==== PAGE EXCERPT ====

Host: Richard D. Wolff
Date: June 22, 2017
In this episode, Richard D. Wolff provides a critical examination of how contemporary capitalism in the United States is undermining its own foundations. Through a mix of current events and historical context, Wolff illustrates the disconnect between economic growth and the well-being of the majority. He analyzes key sectors—including higher education, energy, real estate, and taxation—and discusses the political consequences of economic disillusionment. The episode culminates in a discussion about rising interest in worker cooperatives as a possible alternative to capitalist enterprise.
"This is a society shooting itself in the foot. The decision by governors and legislatures in California to undermine public higher education by not supporting it the way they used to... It's awful for these families, it's awful for these students, it's awful for their future."
— Richard D. Wolff ([07:00])
"The irony that the President is going to celebrate the opening of a mine for 70 miners while tens of thousands of them lose their jobs because of the fracking Mr. Trump's government supports... It takes your breath away."
— Richard D. Wolff ([16:40])
"Any reasonable person looking at the city of New York with even a little bit of democratic impulse... would know that morality, ethics, decency would spend money repairing a subway system... or it would spend money to deal with the homeless in a decent way... But we don't do that because we are told... there isn't the money. But there is the money to spend billions... [on] apartments for people who already have more money than the vast majority of Americans..."
— Richard D. Wolff ([22:20])
"Lotteries hit the poor more than the rich and cost the poor a bigger share of their income... These are escape hatches, friends and neighbors, ways for irresponsible Democrats and Republicans to get out of what they ought to be doing, which is taxing the wealthiest and the business community."

==== SOURCE EXCERPT ====

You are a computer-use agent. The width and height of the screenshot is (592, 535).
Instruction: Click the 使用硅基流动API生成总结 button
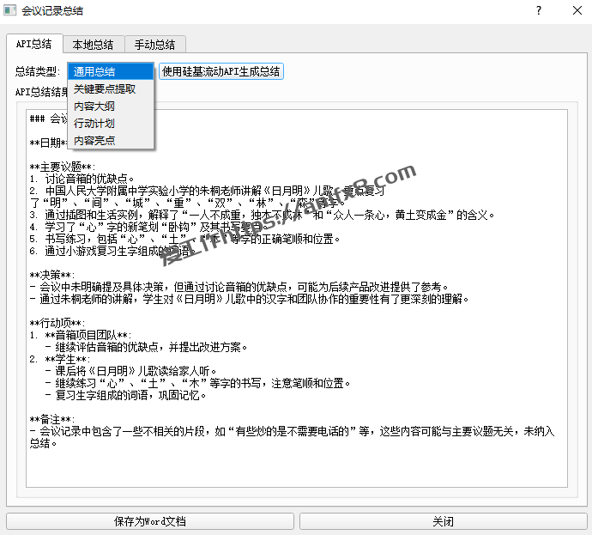click(x=221, y=72)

====

Say whether each statement agrees with the episode notes, answering yes or no and quoting the words from the notes that decide it. 1. The episode ends with a discussion of worker cooperatives as an alternative to capitalist enterprise. 2. The mine the President is going to celebrate will employ 700 miners. 3. Lotteries cost the rich a bigger share of their income than they cost the poor.

1. Yes: "The episode culminates in a discussion about rising interest in worker cooperatives as a possible alternative to capitalist enterprise."
2. No: "the President is going to celebrate the opening of a mine for 70 miners"
3. No: "Lotteries hit the poor more than the rich and cost the poor a bigger share of their income"